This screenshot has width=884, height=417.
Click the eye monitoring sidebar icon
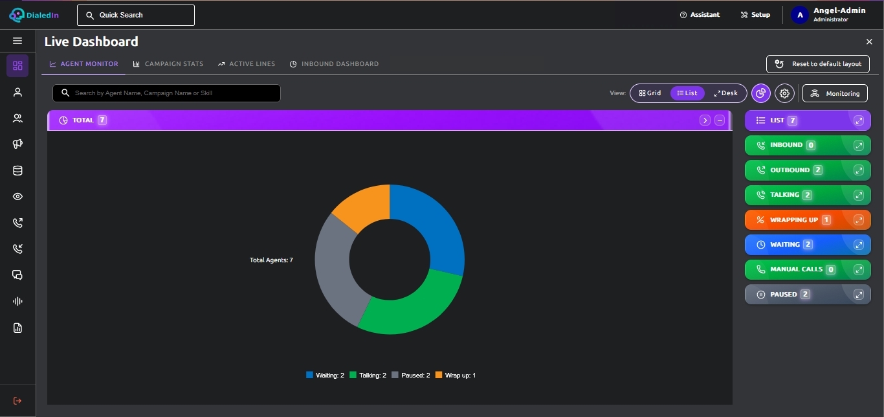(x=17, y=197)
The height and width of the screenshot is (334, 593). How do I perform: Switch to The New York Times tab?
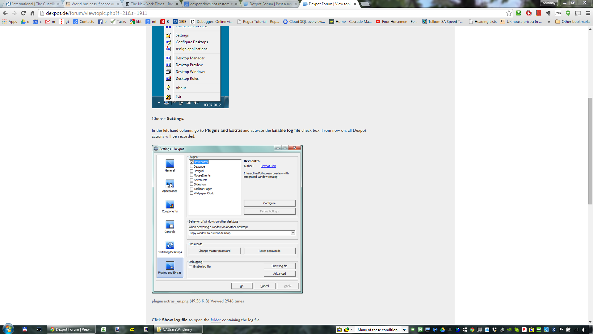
* * *
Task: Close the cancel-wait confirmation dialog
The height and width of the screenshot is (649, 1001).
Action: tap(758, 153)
--
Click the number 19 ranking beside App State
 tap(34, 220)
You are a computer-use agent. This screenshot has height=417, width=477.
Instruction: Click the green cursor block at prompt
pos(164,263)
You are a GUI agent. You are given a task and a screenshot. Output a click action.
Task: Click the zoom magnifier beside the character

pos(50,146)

Written request
Reproduce the items from the line with "Click the number 19 ranking beside App State" to the line with "pos(50,146)", replacing "screenshot" with "screen image" and changing nothing else.

Written answer
Click the number 19 ranking beside App State
 tap(34, 220)
You are a computer-use agent. This screen image has height=417, width=477.
Instruction: Click the green cursor block at prompt
pos(164,263)
You are a GUI agent. You are given a task and a screen image. Output a click action.
Task: Click the zoom magnifier beside the character

pos(50,146)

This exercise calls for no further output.